Hilâfet ve Halife
ARI beyi (arı kraliçesi) olmayan bir oğul yaşar mı? Yaşamaz.
Kraliçesi olmayan bir karınca kolonisi yaşar mı? Yaşamaz.
Pilotu olmayan bir uçak uçar mı? Uçmaz.
Kaptanı olmayan bir gemi seyr ü sefer edebilir mi? Edemez.
Müdürü olmayan bir mektep düşünülebilir mi? Düşünülemez.
Velhasıl her kurumun, cemaatin, topluluğun bir reisi vardır. İslam Ümmetinin reisine de İmam, Halife Emîrül Mü’minîn denir.
Sultan Abdülhamid son gerçek Halifedir.
1924’te son Halife AIbdülmecid bin Aldülaziz Han yurttan kovulunca Hilafet sona ermiştir.
O tarihte İngiliz hakimiyeti altında bulunan Hind Müslümanları bile Hilafet konusunda çok feryad ü figan kopartmışlardır. Hattâ, Müslümanların inek kurban etmemeleri şartıyla Mecusiler bile onları desteklemiştir.
1924’ten bu yana Ümmet-i Muhammed, şeklî-sûrî de olsa Halifesiz ve imamsız bulunuyor.
Halife olmayınca Ümmet birliği de olmuyor.
Bütün felaketlerin, yenilgilerin, zilletlerin, iç çekişmelerin, cehaletin ana sebeplerinden biri Halifesizliktir.
Halife olsa her şey düzelecek mi? Böyle bir iddiam yok ama mutlaka Halife olması gerekir, onu beyan ediyorum.
Hadîs-i şerifte şöyle buyruluyor:
“Zamanındaki İmam’a biat etmeden önce ölen kimse sanki cahiliyet ölümüyle ölmüş olur.”
Ne büyük tehdit değil mi?
Şu bir buçuk milyarlık İslam aleminde meşru bir Halife var mıdır? Maalesef yoktur.

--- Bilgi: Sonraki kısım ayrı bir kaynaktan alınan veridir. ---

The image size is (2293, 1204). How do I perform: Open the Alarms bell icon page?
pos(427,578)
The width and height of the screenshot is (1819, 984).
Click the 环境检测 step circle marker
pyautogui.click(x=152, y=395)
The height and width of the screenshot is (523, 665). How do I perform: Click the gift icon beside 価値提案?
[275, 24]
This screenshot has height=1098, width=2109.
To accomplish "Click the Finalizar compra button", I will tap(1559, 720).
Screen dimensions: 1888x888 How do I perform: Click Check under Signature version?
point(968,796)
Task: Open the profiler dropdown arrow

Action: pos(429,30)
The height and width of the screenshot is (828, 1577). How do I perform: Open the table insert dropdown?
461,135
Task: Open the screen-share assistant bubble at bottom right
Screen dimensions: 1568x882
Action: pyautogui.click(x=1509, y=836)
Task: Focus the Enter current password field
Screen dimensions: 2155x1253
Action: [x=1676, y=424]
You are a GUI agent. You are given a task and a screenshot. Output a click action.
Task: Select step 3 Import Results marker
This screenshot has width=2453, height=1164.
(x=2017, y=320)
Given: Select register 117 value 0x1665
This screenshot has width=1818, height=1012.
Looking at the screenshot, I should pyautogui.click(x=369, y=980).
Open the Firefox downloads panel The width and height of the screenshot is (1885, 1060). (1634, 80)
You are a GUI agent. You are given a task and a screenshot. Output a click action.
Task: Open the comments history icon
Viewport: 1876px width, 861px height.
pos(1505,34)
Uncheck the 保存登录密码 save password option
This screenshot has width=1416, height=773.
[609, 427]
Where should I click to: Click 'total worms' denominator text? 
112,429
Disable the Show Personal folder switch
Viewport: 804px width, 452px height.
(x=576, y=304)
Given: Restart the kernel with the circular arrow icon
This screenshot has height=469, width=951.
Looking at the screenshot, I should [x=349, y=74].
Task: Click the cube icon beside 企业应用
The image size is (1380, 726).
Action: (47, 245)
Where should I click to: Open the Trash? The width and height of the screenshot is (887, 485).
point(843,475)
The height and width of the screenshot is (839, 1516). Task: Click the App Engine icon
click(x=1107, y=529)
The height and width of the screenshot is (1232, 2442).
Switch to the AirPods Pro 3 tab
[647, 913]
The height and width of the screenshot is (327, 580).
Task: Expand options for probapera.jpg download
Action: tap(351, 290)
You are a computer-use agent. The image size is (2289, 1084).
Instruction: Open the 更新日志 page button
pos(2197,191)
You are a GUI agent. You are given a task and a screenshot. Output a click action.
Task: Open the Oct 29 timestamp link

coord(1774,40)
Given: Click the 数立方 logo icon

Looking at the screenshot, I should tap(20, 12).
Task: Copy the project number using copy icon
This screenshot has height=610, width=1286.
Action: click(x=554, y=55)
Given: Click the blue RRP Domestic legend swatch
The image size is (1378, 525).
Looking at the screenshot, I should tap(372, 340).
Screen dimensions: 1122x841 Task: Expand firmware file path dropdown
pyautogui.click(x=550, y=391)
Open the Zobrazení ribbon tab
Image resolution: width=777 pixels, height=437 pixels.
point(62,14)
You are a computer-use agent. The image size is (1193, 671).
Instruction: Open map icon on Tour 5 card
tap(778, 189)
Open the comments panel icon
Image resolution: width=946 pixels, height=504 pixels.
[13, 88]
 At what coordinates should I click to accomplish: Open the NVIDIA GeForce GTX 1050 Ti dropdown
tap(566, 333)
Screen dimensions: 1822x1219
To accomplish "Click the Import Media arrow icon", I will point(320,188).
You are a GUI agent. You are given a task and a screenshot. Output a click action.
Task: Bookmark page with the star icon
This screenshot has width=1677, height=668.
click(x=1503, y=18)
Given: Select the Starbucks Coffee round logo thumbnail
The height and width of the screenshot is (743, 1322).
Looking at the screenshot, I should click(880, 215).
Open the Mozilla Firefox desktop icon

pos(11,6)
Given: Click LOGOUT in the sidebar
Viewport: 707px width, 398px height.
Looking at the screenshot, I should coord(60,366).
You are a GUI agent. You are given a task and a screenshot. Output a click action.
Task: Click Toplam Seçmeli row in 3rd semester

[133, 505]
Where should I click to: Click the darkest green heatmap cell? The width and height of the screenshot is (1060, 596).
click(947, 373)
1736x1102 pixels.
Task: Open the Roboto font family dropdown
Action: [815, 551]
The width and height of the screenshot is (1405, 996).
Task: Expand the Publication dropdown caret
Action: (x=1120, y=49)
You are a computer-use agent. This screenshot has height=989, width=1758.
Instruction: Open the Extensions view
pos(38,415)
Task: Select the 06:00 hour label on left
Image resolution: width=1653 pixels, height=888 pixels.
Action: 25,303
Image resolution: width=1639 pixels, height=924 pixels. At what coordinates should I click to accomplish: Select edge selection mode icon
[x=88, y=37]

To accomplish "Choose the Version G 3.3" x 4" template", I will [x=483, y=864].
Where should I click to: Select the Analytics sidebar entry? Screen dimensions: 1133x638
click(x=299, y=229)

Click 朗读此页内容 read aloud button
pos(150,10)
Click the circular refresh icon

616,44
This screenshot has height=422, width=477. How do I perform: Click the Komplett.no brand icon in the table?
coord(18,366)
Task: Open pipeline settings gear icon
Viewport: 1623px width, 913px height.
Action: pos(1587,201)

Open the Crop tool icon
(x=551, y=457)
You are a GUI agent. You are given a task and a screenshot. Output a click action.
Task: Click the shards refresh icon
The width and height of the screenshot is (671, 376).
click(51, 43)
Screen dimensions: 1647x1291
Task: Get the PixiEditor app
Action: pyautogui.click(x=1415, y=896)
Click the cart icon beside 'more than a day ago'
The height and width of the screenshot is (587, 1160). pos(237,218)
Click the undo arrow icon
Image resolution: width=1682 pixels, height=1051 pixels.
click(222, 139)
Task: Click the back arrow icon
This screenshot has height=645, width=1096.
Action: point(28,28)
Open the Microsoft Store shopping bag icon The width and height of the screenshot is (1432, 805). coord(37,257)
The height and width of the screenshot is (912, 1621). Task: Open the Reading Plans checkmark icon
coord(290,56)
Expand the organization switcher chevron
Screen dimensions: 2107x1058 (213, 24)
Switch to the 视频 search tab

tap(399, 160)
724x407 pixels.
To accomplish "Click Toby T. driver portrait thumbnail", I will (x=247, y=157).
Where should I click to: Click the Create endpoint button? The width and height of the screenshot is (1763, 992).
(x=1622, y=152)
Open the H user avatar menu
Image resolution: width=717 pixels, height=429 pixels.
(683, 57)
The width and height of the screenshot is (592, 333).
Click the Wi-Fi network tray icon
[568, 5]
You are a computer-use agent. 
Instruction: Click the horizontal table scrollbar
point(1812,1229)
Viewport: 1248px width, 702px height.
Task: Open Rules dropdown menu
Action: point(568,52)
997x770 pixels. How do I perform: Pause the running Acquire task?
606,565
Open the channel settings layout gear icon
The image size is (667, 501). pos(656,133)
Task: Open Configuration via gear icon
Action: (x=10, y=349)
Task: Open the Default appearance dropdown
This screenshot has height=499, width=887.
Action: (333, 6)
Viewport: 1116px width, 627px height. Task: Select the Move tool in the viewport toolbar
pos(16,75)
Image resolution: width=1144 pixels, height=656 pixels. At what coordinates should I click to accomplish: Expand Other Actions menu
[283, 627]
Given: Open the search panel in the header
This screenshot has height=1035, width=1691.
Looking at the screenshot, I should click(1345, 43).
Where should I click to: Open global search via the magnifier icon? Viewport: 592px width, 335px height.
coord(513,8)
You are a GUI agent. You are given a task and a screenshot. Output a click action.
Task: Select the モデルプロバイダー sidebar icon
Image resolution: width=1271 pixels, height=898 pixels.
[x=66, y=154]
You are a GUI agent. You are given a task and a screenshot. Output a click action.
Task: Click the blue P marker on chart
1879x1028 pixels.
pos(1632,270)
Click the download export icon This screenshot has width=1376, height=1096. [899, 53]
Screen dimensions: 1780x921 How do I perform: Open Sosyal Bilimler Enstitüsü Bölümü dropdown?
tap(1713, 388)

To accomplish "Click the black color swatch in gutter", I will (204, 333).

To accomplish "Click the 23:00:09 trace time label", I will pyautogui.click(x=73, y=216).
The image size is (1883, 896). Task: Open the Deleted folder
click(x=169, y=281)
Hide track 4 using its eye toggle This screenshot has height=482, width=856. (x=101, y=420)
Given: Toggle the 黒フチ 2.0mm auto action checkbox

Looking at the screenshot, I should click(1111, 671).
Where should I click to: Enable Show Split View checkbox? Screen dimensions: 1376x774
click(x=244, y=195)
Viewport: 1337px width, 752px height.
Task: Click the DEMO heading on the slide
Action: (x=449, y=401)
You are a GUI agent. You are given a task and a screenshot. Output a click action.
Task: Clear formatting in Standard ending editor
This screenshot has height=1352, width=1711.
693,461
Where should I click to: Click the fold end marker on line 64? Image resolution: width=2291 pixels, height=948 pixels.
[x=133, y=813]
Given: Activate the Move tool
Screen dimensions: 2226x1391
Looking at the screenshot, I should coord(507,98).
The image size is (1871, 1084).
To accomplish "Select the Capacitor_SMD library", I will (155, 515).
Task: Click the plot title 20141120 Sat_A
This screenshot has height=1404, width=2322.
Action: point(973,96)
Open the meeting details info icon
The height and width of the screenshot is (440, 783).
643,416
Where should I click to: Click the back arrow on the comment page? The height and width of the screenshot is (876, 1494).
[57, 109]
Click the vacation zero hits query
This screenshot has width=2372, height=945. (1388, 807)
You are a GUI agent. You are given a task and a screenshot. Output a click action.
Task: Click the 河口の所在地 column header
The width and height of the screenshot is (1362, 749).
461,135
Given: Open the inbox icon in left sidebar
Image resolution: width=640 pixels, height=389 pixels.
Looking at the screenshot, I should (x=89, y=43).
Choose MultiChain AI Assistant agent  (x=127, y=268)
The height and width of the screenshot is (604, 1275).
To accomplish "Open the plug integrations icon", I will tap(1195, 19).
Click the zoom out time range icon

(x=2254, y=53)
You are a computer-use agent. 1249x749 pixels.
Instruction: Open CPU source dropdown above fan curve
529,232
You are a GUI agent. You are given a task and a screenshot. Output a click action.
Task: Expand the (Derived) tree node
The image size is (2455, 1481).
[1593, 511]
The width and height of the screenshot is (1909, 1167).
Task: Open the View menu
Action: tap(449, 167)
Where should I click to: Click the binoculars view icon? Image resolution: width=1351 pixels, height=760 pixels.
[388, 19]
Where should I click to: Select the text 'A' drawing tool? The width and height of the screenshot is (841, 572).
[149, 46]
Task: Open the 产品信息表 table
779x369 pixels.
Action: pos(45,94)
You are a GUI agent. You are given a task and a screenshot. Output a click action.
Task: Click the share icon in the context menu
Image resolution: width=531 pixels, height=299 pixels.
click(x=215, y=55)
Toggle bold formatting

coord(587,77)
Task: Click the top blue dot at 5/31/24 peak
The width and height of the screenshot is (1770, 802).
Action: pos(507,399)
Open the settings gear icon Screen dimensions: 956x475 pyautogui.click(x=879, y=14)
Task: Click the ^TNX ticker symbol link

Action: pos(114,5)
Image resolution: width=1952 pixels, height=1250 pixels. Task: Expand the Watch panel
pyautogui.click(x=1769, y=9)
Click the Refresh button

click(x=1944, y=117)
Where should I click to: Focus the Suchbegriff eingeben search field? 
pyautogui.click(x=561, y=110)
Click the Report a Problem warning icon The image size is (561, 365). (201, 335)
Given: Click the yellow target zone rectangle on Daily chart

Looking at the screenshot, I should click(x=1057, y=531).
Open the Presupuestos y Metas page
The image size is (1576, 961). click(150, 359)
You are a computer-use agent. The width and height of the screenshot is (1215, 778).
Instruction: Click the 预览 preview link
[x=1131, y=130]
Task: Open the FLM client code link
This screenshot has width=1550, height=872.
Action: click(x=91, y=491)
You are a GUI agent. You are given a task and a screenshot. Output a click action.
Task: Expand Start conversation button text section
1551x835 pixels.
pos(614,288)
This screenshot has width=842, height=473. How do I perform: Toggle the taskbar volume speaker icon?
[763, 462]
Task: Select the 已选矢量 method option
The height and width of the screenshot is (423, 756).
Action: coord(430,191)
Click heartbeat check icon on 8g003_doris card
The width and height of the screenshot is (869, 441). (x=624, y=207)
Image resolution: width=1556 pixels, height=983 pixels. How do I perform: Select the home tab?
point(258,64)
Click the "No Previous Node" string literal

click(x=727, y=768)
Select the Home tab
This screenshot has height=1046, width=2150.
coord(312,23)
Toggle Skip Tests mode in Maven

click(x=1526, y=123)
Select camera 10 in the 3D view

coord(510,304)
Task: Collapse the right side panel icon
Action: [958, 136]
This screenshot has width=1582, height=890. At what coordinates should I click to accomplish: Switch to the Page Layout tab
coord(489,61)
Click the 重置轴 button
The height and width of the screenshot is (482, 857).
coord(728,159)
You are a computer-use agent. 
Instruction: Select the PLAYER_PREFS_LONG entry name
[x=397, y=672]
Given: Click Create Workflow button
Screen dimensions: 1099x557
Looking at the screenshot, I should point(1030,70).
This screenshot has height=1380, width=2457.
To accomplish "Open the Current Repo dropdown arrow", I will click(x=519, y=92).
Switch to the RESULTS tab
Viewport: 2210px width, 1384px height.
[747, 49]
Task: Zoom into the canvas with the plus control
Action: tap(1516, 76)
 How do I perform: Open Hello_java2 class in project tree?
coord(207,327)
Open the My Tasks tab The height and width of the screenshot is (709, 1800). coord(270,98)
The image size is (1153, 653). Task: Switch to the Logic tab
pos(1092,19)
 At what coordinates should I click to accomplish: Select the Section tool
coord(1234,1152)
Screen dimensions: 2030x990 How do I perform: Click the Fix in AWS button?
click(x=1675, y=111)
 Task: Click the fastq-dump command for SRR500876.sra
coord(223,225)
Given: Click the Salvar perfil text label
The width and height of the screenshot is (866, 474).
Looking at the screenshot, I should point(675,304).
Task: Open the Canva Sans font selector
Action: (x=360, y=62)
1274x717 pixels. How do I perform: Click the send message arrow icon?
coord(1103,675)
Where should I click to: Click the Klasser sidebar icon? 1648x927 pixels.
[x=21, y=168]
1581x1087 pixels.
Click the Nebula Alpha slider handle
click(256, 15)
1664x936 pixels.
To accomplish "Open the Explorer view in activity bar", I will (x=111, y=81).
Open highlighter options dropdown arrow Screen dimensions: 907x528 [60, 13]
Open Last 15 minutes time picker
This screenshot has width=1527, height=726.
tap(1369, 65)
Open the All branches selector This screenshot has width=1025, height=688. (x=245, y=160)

Ümmetin başına bir Halife seçmek için çalışmalar yapılıyor mu? Maalesef, birkaç küçük faaliyet dışında yapılmıyor.
Bir buçuk milyarlık İslam aleminin gündeminde tezelden meşru bir Halife seçilmesi ve halkın ona biat etmesi maddesi var mıdır? Maalesef yoktur.
Bu kadar dinî cemaat, tarikat, topluluk, grup, hizip var, alimler fakihler var, şeyhler var, ziyalı Müslümanlar var; bunlar niçin Hilafet, İmamet, Emîrlik konusunda çalışmıyor, propaganda yapmıyor, harekete geçmiyor? Eskiden hürriyet yoktu, şimdi var, hürriyetsizlik bahanesi ortadan kalktı.
Ağır konuşacağım. Türkiye Müslümanları cami helalarına ve cep telefonlarına verdikleri önemi Hilafet meselesine vermiyor.
Dünya Müslümanları hilafet meselesini hal yoluna koyamazlarsa, 9 milyonluk İsrail’in karşısında mağlup ve zelil olmaya mahkumdur.
Başsız bir vücudun yaşaması mümkün müdür?
Ramazanda İstanbul’da Hizbüttahrir bir Hilafet yürüyüşü organize etti, buna birkaç bin kişi katıldı. Müslümanlarda şuur ve birlik olsaydı, böyle bir yürüyüşe bir milyon kişinin katılması gerekirdi.
Ümmetin başında âdil, raşid, muttaqi, muktedir, müeyyed min indillah bir Halifenin bulunmaması akılsızlığa yol açar. Akıl gidince yerine beyinsizlikler gelir.
Hilafet birlik demektir, Halife olmazsa tefrika başlar.
Hilafetle, Halife ile her şey halledilmez, kötülükler büsbütün düzelmez ama ıslah, necat, felah, izzet olması için mutlaka Halife lazımdır.
Boyunlarında meşru ve râşid Halifeye biat ve itaat bağı bulunmayan zavallı esir ve zelil Müslümanlar… Ne kadar kötü bir durumda olduklarının farkında bile değiller.